El archipiélago de Malta ha estado habitado desde tiempos prehistóricos. No está clara la razón, pero se sabe que estuvo deshabitado después, unos 2000 años, hasta la llegada de los fenicios en el siglo IX antes de Cristo. Fue invadida por Cartago en el siglo IV y se convirtió en romana en el año 218 antes de Cristo. Los árabes ocuparon el archipiélago de 870 a 1090, fecha en que pasó a poder de los normandos del reino de Sicilia.
En 1530, Carlos V, a quien a la sazón pertenecía la isla, la cedió a los Caballeros de Rodas, que adoptaron entonces el nombre de Caballeros de Malta en 1798. Los ingleses se apoderaron de ella en 1800 y el Tratado de París, de 1814, confirmó su ocupación. En 1947 consiguió una autonomía interna. Tras diversas vicisitudes, en 1964 un referéndum favorable aceleró la concesión de la independencia, en aquel mismo año, dentro de la Commonwealth.
Un progresivo distanciamiento respecto del Reino Unido culminó, en 1974, con la proclamación de la República, dentro del ámbito de la Commonwealth. Dom Mintoff, primer ministro y líder del Partido Laborista, reiteró su política de no-alineamiento, lo que le permitió mantener excelentes relaciones con China y, posteriormente, con la Unión Soviética.
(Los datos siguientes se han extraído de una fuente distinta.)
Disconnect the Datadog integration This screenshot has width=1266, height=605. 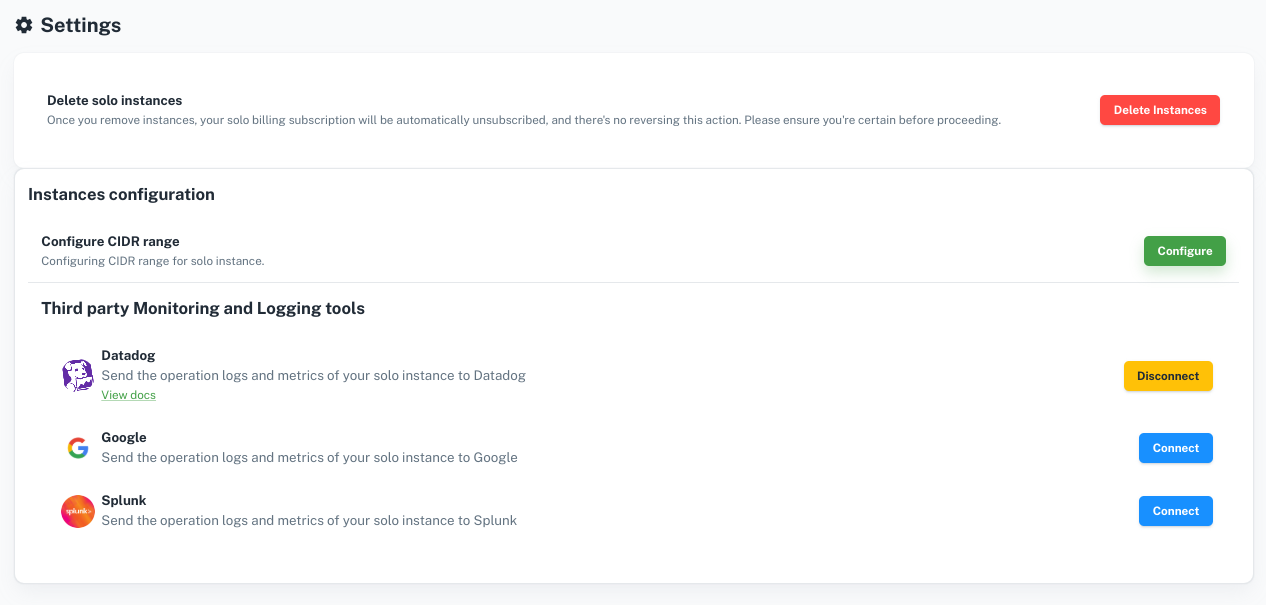tap(1168, 376)
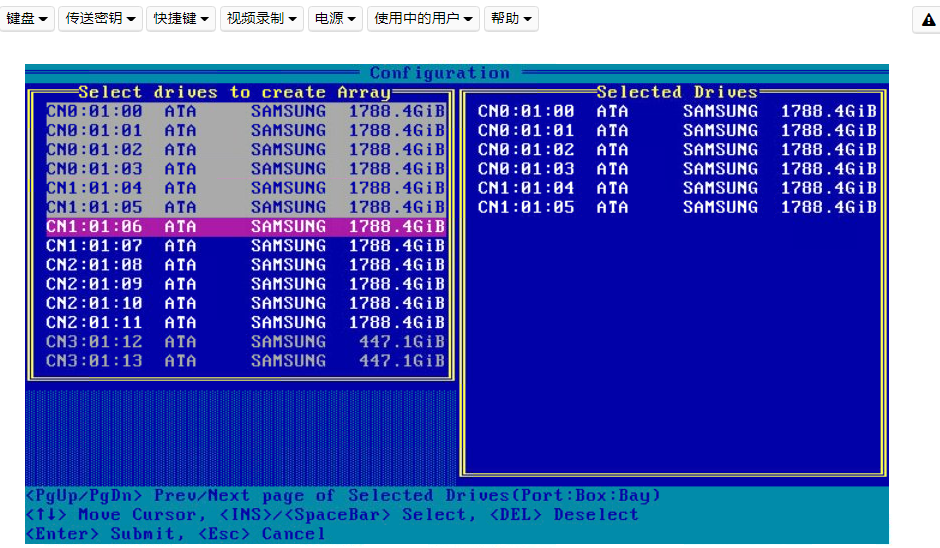Click already-selected drive CN0:01:03 in left list
940x548 pixels.
(x=245, y=169)
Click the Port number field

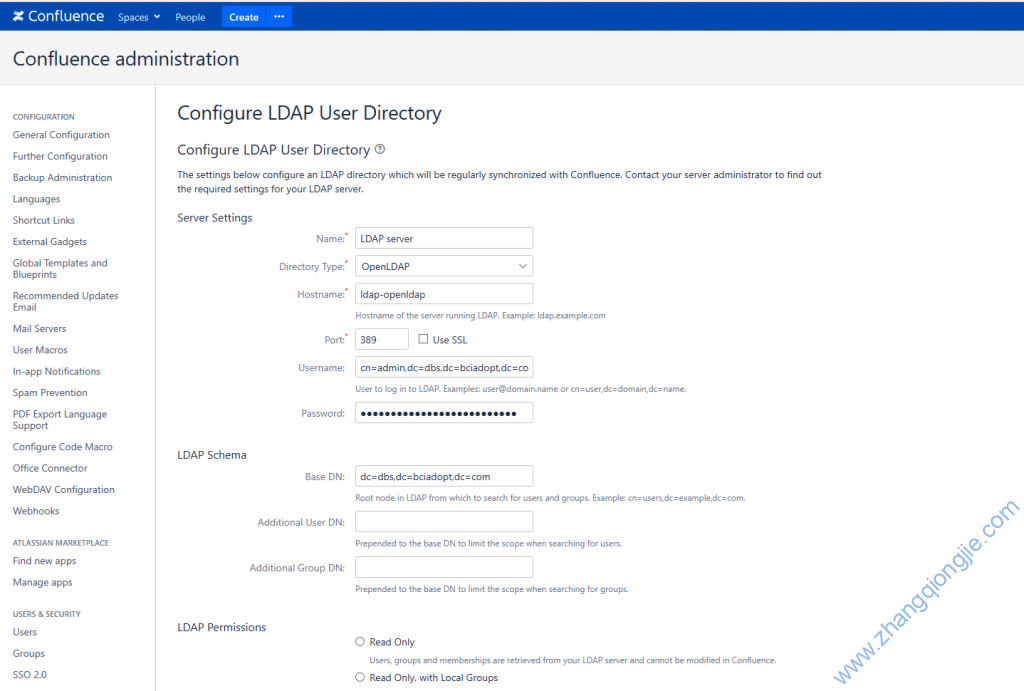click(381, 340)
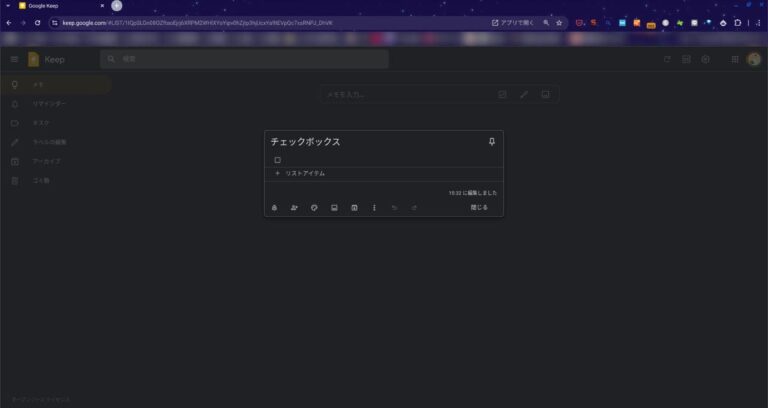Viewport: 768px width, 408px height.
Task: Bookmark this page with the star
Action: [x=559, y=23]
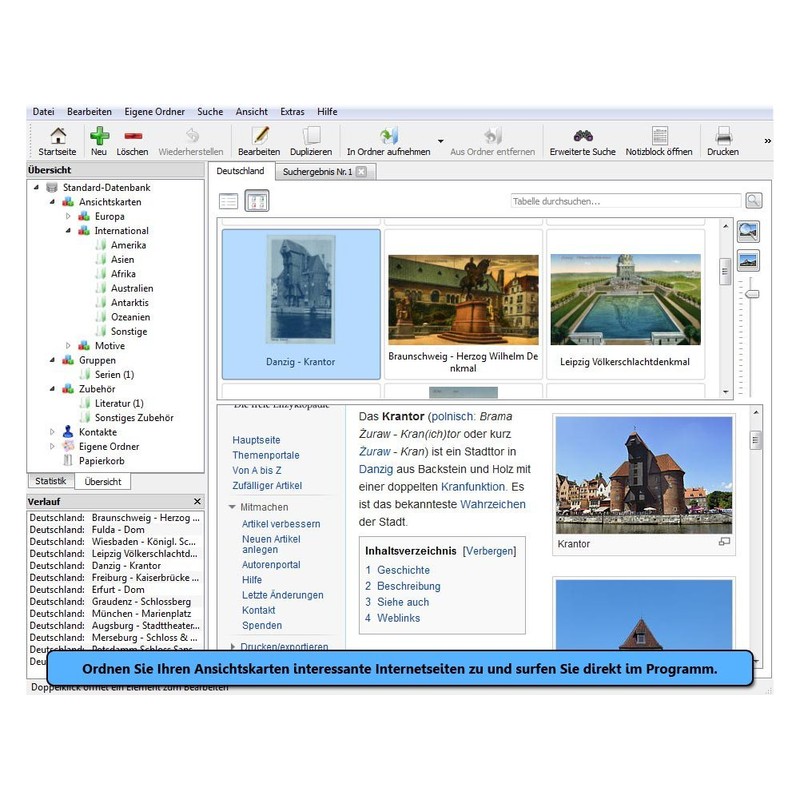The width and height of the screenshot is (800, 800).
Task: Open the Extras menu
Action: tap(292, 112)

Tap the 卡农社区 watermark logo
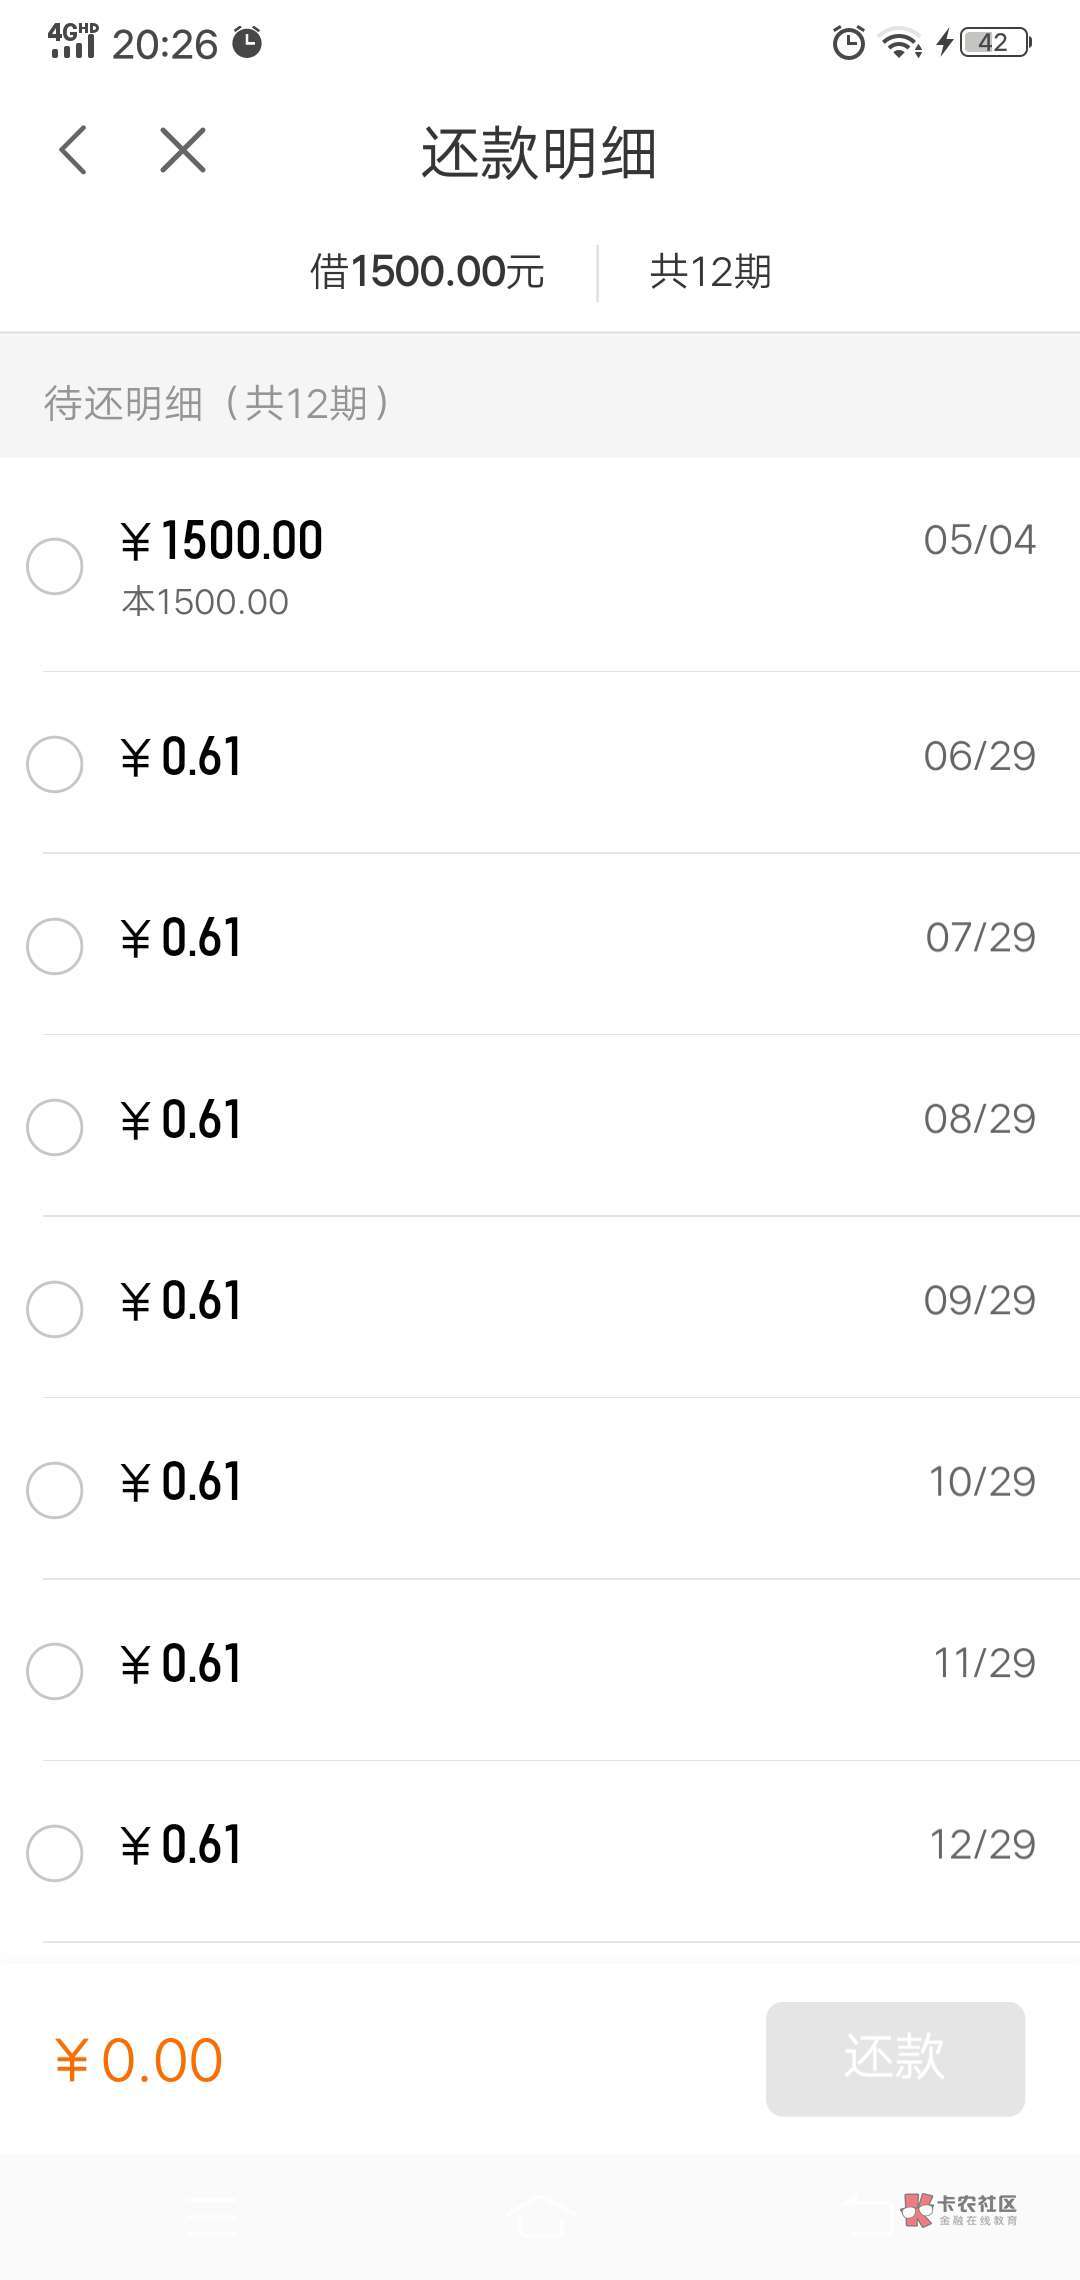point(959,2210)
En 1979, las fuerzas británicas abandonaron las instalaciones militares arrendadas a la isla.
En 1981 se permitió a las naves mercantes soviéticas la utilización de los depósitos de combustible que antes habían sido de la OTAN, se establecieron relaciones plenas con la URSS y se reiteró la neutralidad de Malta respecto de los bloques militares. La agria disputa que el país mantiene desde los años 70 con Libia, sobre el derecho a las exportaciones petrolíferas en la plataforma continental, fue puesta finalmente a consideración de la Corte Internacional de Justicia de La Haya, en 1982, año en que Malta fue elegida miembro del Consejo General de la ONU.